Locke and Tocqueville share something with each other that they don’t with Rousseau and Rawls: the former are actually linked to the American constitutional order. Locke’s understanding of private property exerted tremendous influence on our founders and the institutions they established. Tocqueville’s analysis of democracy in America aimed to understand how we alone had come to use the science of civic association to counteract the pernicious effects of democratic individualism.
By contrast, the Rawlsian notion of justice as fairness or equality makes little effort to find grounding in the American political order as it is. Its source instead is in the hopelessly abstract metaphysical reasonings of Rousseau and Kant, which were largely without influence on the leading founders.
This becomes important because American philanthropy today is increasingly guided by Rawls’ understanding of justice as equality. It is no longer considered enough to make grants to solve specific public problems. It’s essential instead that we become part of a larger movement, so we’re told, to address the unprecedented inequality afflicting our society.
Ford Foundation president Darren Walker notes, “As the president of a social justice foundation with a mission to strengthen democracy, I have one presiding preoccupation: the staggering threat of inequality. Every day, my colleagues and I ask: What can we do to reduce inequality in all of its forms?” Only in this way, as the title of Walker’s recent book has it, can we move “from generosity to justice.” No wonder that, following Cordelli’s advice, more and more philanthropy is devoted to political activism, aimed at bringing about “institutions that are able to secure and maintain egalitarian patterns of distribution over time.”
The result of all this is that the most-detached and -unaccountable institutions in the American polity today are pursuing an understanding of justice that is equally detached, abstract, and without any grounding in American founding principles.

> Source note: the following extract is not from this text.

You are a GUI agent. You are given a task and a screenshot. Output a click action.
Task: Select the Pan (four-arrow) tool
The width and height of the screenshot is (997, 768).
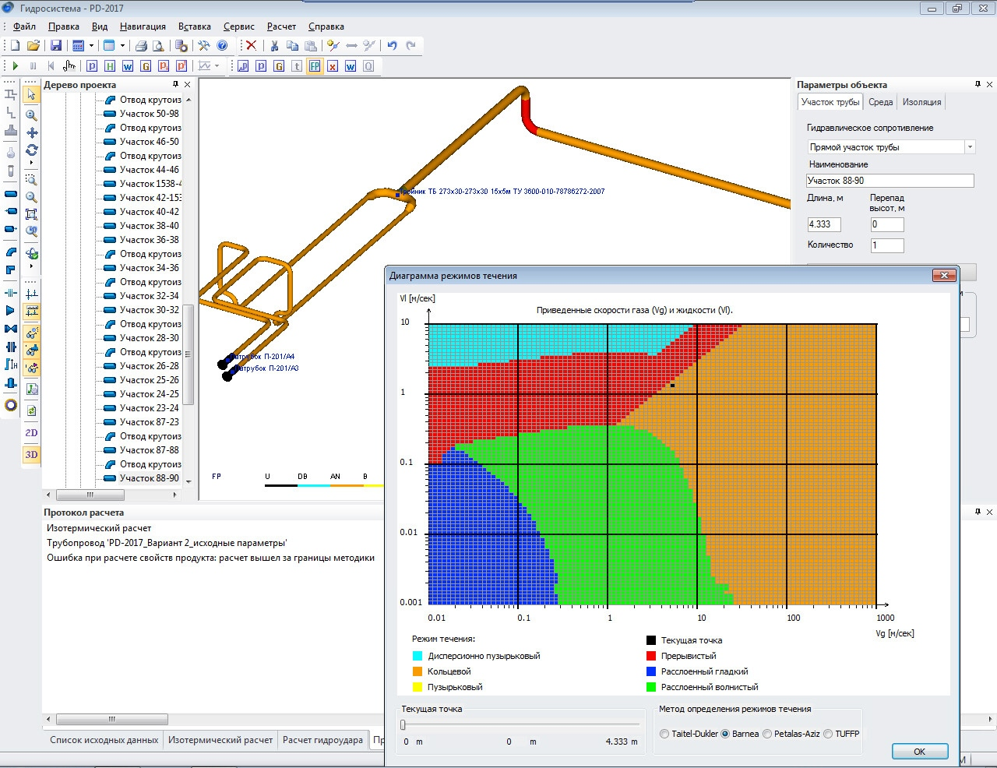point(31,133)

Ironically, the Rawlsian understanding makes philanthropy seem more important because of its role in promoting a larger vision of social justice. But it achieves this only by agreeing to the constrained Rawlsian notion that philanthropy has no role apart from its promotion of a particular view of justice, whose fulfillment is somewhere (if anywhere) in the distant future. It is no accident that social-justice philanthropy today is quickly becoming indistinguishable from social-justice politics, with success measured not in concrete charitable accomplishments, but rather in electoral and legislative contributions to an ideological movement.
The Lockean and Tocquevillian views of philanthropy, by contrast, subordinate philanthropy to the ends of private property and civil society. While that might seem like a humbler role, philanthropy is nonetheless anchored in, and protected and promoted by, the existing American political system within which it has a secure niche.
Conservative philanthropy has experienced some success at shaping American public policy in spite of the fact that it’s vastly outgunned by progressive philanthropy. That’s precisely because it is grounded in private property and civil society; it works with the grain of the American political order as shaped by John Locke and Alexis de Tocqueville. Progressive philanthropy will no doubt experience some success as well, given its massive resources. But it will be frustrated in its ultimate aim to achieve a fully just and equal society, because it is working against the grain of our order, in pursuit of an abstract, utopian goal.
Insofar as we do indeed require, as Reich suggests, an understanding of philanthropy from the perspective of political philosophy, it would be wiser to approach that task from within the traditions of our own political order. Merrill’s essay gets us off to an excellent start, reminding us of the teachings that have informed and shaped our own concrete political experiences—as well as alerting us to the problems of a philanthropic approach that seems most at home in an Ivy League philosophy department.